### WRITTEN INSTRUCTION 1
Locate each line in the entries that contains the string "chevron", where case counts, and copy those lines.

Gemma 4 MTP vs DFlash on 1x H100: dense vs MoE results

Posted by LayerHot@reddit | LocalLLaMA | View on Reddit | 27 comments

Benchmarked Gemma 4 MTP and z-lab's DFlash on a single H100 80GB using vLLM and NVIDIA's SPEED-Bench qualitative dataset.

Setup:

Hardware: 1x H100 80GB
Runtime: vLLM
Dataset: SPEED-Bench qualitative
Prompts: 880 total, 80 prompts across each of 11 categories
Models: google/gemma-4-31B-it and google/gemma-4-26B-A4B-it
MTP drafts: Google's matching Gemma 4 assistant models
DFlash drafts: z-lab's matching Gemma 4 DFlash models
MTP used num_speculative_tokens=8
DFlash used num_speculative_tokens=15
Context length / max model length: 32768
Temperature: 0
Prefix caching was disabled

Results:

For Gemma 4 31B dense, MTP was 3.11x faster and DFlash was 3.03x faster than baseline decoding at concurrency 1. Baseline hit 40.3 output tok/s, MTP hit 125.3 output tok/s, and DFlash hit 122.1 output tok/s. At concurrency 16, baseline reached 375 tok/s, MTP reached 953 tok/s, and DFlash reached 725 tok/s.

For Gemma 4 26B-A4B MoE, the result flipped. DFlash was 1.73x faster and MTP was 1.49x faster than baseline decoding at concurrency 1. Baseline hit 177.1 output tok/s, MTP hit 264.2 output tok/s, and DFlash hit 306.4 output tok/s. At concurrency 16, baseline reached 975 tok/s, MTP reached 1808 tok/s, and DFlash reached 1957 tok/s.
The MoE speedups were smaller than the dense-model speedups because the baseline MoE target is already relatively cheap to run. Gemma 4 26B-A4B has 25.2B total parameters, but only 3.8B active parameters during inference. That means speculative decoding has less target-model compute to remove compared with the dense 31B model.

The gains were not uniform across workloads. Coding, math, STEM, and reasoning benefited more because these tasks often have more predictable token patterns. Writing, summarization, and roleplay improved less because there are many valid ways for the model to continue the text.
Higher per-position acceptance did not automatically mean higher throughput. MTP accepted more draft tokens, but DFlash showed better throughput on the MoE model. Acceptance is only one side of it. DFlash drafts the whole block in a single forward pass, while MTP drafts token by token. When the target is this fast, the cheaper draft path can matter more even with lower acceptance.
Most accepted draft tokens came from the first few positions. Position-1 acceptance was around 80% for MTP and 75% for DFlash, but by position 8 it dropped to under 20% for both.

For a real deployment, try both approaches on your own setup and workload instead of assuming one will always be better. The results can change with the model, prompts, hardware, and serving configuration. Hope these numbers give people a useful reference point.

All the benchmark setup and scripts used for benchmarking and to reproduce these results are in the Github repository.

### WRITTEN INSTRUCTION 2
Sum up the post in two sentences.

### INPUT FOR THIS TASK
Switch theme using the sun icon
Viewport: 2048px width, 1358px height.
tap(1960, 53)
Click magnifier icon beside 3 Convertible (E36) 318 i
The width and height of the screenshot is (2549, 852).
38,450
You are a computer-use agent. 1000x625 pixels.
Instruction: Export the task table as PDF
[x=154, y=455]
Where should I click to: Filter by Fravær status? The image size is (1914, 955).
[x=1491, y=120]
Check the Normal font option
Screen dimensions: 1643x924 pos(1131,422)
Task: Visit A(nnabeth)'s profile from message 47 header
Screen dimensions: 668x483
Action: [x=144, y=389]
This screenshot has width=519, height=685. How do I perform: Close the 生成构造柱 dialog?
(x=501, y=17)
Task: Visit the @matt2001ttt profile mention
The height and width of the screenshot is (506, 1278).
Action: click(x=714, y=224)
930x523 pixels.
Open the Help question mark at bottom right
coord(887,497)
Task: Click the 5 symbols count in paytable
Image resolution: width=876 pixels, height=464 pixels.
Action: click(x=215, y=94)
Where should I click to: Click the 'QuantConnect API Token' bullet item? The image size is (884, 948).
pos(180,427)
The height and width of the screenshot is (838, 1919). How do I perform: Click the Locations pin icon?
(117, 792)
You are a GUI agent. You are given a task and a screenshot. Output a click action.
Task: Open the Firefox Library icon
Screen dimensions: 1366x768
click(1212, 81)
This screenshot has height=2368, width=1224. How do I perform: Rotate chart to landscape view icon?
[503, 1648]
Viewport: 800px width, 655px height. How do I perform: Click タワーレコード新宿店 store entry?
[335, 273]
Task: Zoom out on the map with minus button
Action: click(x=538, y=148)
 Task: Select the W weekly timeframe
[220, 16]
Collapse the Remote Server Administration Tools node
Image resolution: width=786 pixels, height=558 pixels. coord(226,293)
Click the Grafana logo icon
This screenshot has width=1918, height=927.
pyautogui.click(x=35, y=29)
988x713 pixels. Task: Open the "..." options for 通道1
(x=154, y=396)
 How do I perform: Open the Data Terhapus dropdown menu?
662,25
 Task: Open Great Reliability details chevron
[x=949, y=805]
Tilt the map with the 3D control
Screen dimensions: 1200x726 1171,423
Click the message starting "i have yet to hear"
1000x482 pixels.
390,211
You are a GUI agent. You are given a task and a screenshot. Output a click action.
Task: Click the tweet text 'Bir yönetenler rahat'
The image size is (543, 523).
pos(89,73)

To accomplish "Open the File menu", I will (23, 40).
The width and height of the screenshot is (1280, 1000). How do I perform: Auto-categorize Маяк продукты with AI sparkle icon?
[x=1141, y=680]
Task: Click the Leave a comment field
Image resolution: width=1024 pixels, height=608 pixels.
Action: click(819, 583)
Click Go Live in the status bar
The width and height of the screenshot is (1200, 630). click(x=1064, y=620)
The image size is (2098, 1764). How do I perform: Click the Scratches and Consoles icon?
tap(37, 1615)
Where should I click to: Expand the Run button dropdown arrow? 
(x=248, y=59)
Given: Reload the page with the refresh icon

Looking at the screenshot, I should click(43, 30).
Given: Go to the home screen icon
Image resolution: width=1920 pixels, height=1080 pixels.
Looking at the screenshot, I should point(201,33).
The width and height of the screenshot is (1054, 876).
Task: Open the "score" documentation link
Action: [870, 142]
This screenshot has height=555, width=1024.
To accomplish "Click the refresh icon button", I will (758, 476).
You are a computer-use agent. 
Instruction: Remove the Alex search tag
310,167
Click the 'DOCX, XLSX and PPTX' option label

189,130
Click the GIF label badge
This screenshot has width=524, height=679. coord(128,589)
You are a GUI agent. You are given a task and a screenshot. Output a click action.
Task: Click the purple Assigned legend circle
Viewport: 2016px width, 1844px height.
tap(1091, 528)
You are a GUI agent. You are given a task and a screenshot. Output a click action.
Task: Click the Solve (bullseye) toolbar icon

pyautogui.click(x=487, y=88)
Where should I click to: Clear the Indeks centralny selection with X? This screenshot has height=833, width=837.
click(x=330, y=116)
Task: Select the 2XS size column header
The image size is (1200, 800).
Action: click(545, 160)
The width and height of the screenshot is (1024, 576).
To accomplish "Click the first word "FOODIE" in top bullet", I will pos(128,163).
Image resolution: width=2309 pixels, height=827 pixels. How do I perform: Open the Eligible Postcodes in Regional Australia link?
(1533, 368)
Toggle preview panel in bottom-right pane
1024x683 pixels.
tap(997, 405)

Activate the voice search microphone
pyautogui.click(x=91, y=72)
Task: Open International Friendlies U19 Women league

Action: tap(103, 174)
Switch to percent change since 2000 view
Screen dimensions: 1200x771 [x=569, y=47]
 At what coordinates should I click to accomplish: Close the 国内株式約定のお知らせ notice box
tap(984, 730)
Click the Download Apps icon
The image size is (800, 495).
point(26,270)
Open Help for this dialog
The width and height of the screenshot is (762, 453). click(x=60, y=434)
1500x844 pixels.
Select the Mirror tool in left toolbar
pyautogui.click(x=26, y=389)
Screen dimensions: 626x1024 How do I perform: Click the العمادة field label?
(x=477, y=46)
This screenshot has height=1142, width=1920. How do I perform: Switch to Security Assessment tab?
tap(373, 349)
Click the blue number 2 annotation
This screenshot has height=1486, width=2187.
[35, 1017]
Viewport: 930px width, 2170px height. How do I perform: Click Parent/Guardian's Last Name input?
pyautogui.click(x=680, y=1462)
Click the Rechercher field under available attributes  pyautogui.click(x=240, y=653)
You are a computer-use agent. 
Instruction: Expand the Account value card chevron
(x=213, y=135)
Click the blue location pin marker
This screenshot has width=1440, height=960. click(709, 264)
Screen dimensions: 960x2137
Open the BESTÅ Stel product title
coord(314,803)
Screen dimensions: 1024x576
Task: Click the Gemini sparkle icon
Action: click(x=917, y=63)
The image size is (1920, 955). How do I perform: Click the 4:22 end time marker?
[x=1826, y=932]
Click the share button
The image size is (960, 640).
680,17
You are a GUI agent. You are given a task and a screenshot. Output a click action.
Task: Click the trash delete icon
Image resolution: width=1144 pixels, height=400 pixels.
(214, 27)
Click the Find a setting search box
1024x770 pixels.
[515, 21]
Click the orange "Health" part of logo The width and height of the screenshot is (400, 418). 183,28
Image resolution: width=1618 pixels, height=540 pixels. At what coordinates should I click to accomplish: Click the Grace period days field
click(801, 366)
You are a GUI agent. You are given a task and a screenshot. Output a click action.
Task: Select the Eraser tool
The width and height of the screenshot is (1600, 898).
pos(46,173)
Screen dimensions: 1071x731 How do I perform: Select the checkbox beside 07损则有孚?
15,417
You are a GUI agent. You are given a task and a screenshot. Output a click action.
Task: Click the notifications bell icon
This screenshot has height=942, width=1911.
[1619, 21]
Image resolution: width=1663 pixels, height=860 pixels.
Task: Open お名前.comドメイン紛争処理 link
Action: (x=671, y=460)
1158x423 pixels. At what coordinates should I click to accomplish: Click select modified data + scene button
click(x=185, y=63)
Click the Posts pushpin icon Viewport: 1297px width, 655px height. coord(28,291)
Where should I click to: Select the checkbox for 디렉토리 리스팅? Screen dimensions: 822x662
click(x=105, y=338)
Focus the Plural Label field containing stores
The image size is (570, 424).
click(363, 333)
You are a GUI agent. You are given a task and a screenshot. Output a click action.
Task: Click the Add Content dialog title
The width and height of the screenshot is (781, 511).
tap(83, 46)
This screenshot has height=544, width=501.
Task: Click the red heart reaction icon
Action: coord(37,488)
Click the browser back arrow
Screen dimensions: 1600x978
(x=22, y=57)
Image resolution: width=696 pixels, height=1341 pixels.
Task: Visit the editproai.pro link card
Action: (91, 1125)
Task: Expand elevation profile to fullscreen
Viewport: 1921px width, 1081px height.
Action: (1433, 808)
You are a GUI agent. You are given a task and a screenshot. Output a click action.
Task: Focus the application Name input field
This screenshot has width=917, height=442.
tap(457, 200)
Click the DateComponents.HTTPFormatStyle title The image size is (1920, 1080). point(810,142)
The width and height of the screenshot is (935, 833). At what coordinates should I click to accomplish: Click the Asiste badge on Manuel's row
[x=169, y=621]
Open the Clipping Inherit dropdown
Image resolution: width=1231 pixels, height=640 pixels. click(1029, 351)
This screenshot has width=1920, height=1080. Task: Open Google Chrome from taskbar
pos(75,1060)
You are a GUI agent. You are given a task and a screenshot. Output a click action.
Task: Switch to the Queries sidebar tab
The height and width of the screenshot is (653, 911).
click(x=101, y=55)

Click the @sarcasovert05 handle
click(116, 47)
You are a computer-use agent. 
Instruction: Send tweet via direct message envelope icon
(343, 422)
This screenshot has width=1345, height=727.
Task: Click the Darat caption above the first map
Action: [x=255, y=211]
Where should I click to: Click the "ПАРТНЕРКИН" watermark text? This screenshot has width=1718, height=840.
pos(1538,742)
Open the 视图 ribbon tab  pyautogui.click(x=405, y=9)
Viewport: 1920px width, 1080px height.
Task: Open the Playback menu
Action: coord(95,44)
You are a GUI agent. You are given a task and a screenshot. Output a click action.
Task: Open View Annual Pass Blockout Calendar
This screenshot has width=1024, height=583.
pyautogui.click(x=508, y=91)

### EXERCISE RESPONSE 1
 Task: Open Great Reliability details chevron
Instruction: Expand the Account value card chevron

### EXERCISE RESPONSE 2
On a single H100 80GB with vLLM, MTP ran slightly ahead of DFlash on the Gemma 4 31B dense model (3.11x vs. 3.03x faster than baseline at concurrency 1), while DFlash beat MTP on the 26B-A4B MoE model (1.73x vs. 1.49x). Speedups were smaller on the MoE model and larger for coding, math, STEM, and reasoning, and the post advises trying both approaches on your own setup and workload.